What the exercise asks: How many of the lines below contain the string "score", counting case? Reply with the number only.

Dataset extract:
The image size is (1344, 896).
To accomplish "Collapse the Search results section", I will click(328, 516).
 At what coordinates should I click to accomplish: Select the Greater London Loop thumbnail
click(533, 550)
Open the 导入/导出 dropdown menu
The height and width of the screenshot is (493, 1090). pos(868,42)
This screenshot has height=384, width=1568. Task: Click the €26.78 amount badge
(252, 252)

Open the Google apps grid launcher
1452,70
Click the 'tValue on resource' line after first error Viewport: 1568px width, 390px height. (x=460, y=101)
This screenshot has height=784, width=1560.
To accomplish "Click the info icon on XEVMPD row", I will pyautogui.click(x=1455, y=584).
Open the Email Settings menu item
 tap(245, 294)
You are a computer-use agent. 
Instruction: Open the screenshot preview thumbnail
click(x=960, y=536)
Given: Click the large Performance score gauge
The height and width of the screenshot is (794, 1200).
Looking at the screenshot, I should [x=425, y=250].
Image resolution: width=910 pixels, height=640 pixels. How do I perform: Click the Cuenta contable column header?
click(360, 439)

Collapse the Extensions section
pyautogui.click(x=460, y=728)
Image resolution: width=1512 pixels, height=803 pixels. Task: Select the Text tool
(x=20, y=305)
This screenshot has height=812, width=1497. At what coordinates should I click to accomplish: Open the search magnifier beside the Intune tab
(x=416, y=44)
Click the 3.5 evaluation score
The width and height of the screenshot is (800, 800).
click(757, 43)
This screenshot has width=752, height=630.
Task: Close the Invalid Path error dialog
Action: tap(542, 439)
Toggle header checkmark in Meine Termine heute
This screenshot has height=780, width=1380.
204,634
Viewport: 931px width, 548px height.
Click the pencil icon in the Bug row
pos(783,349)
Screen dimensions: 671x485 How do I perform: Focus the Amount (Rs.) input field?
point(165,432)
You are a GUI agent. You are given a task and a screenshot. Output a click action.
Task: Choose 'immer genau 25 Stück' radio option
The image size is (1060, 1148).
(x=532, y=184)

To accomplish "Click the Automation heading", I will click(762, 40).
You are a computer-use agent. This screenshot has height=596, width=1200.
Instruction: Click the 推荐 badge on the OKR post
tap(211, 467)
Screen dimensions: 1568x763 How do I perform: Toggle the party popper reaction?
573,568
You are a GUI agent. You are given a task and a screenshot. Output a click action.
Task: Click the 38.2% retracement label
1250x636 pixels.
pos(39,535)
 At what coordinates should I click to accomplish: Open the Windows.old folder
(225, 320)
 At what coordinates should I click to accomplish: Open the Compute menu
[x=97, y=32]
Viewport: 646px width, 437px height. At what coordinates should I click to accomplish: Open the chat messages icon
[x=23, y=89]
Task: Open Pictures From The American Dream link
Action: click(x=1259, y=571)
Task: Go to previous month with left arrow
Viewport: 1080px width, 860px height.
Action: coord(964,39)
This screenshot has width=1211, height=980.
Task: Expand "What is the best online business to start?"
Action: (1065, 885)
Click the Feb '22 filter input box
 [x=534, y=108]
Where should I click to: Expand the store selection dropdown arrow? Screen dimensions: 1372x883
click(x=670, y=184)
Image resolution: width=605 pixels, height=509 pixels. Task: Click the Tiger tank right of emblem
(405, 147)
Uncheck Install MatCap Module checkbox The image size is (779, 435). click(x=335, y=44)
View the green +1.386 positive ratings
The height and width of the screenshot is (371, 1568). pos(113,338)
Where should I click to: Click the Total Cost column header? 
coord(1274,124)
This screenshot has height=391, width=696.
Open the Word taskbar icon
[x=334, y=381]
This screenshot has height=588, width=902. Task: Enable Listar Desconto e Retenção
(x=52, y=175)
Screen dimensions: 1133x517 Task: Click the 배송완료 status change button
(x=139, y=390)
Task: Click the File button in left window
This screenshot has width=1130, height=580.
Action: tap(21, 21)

Written solution: 2